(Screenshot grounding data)
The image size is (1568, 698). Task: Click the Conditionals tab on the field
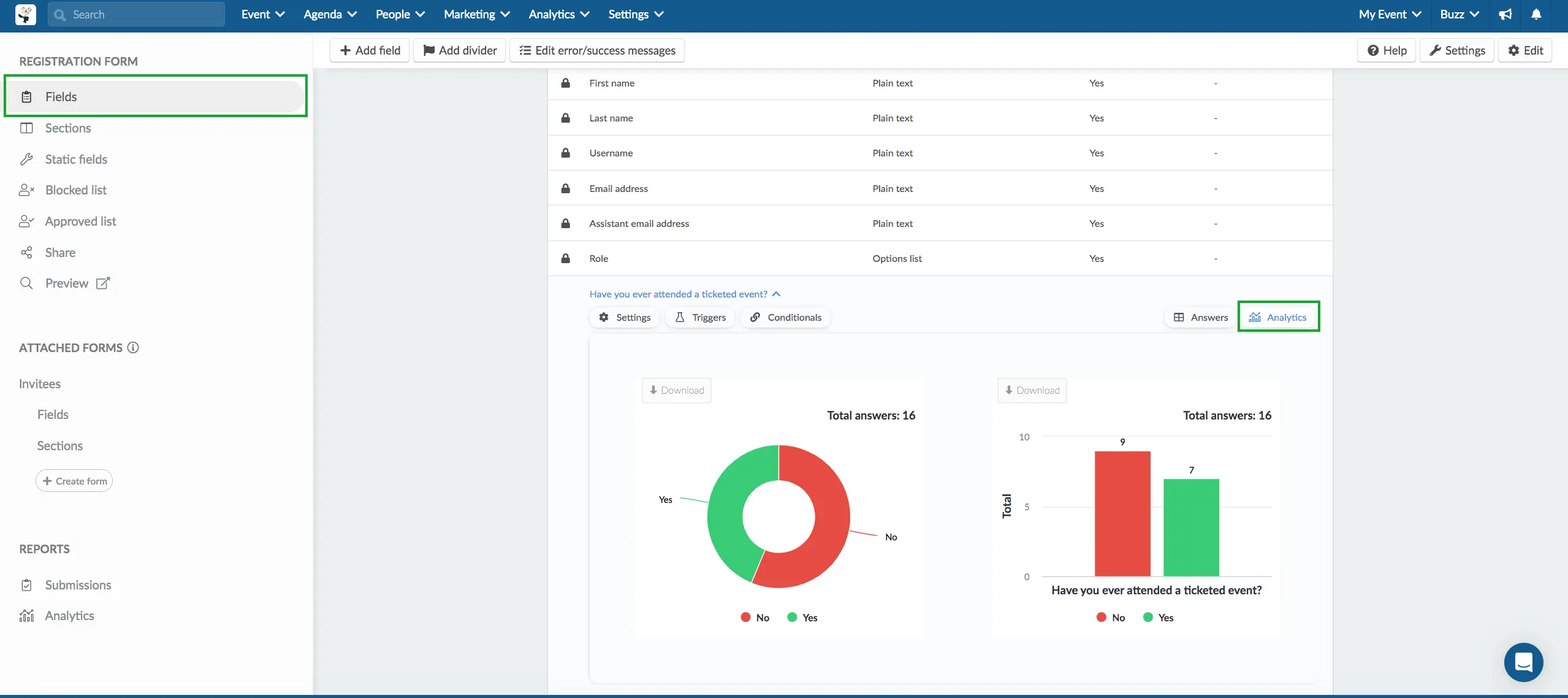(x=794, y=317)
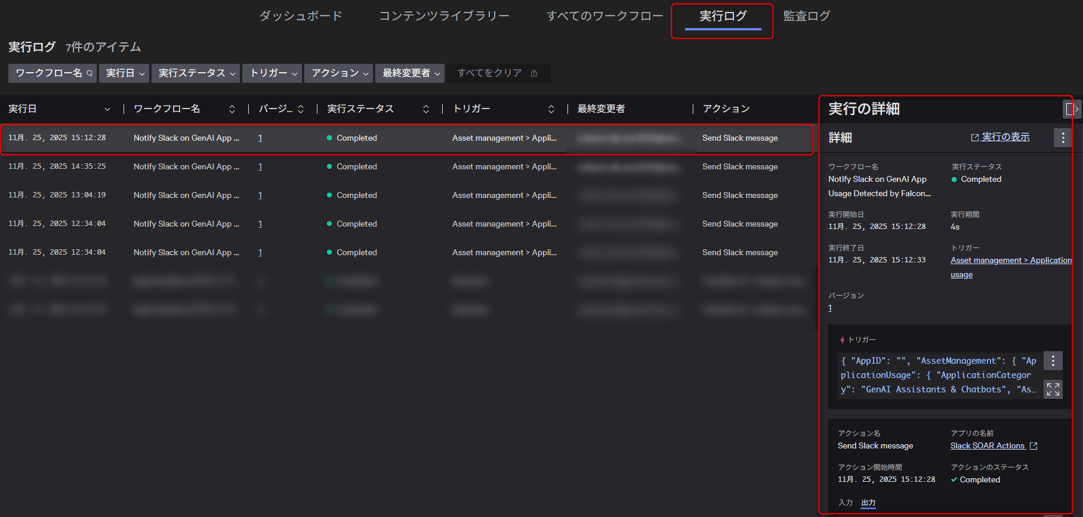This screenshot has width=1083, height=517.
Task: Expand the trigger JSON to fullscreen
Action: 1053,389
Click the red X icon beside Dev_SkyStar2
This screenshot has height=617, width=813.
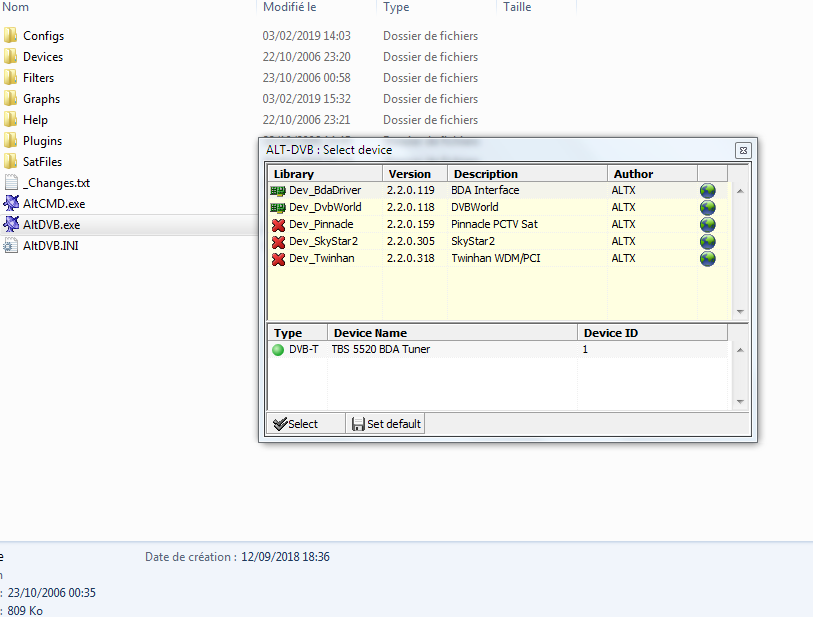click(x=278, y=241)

■ Goal of the exercise
Give the lines exactly, from the first line of the entries to the line with "Click the red X icon beside Dev_SkyStar2", both ends included. Skip the pictures.

■ Task result
The image size is (1568, 698). Task: Click the Conditionals tab on the field
(x=794, y=317)
This screenshot has width=1083, height=517.
Task: Expand the trigger JSON to fullscreen
Action: 1053,389
Click the red X icon beside Dev_SkyStar2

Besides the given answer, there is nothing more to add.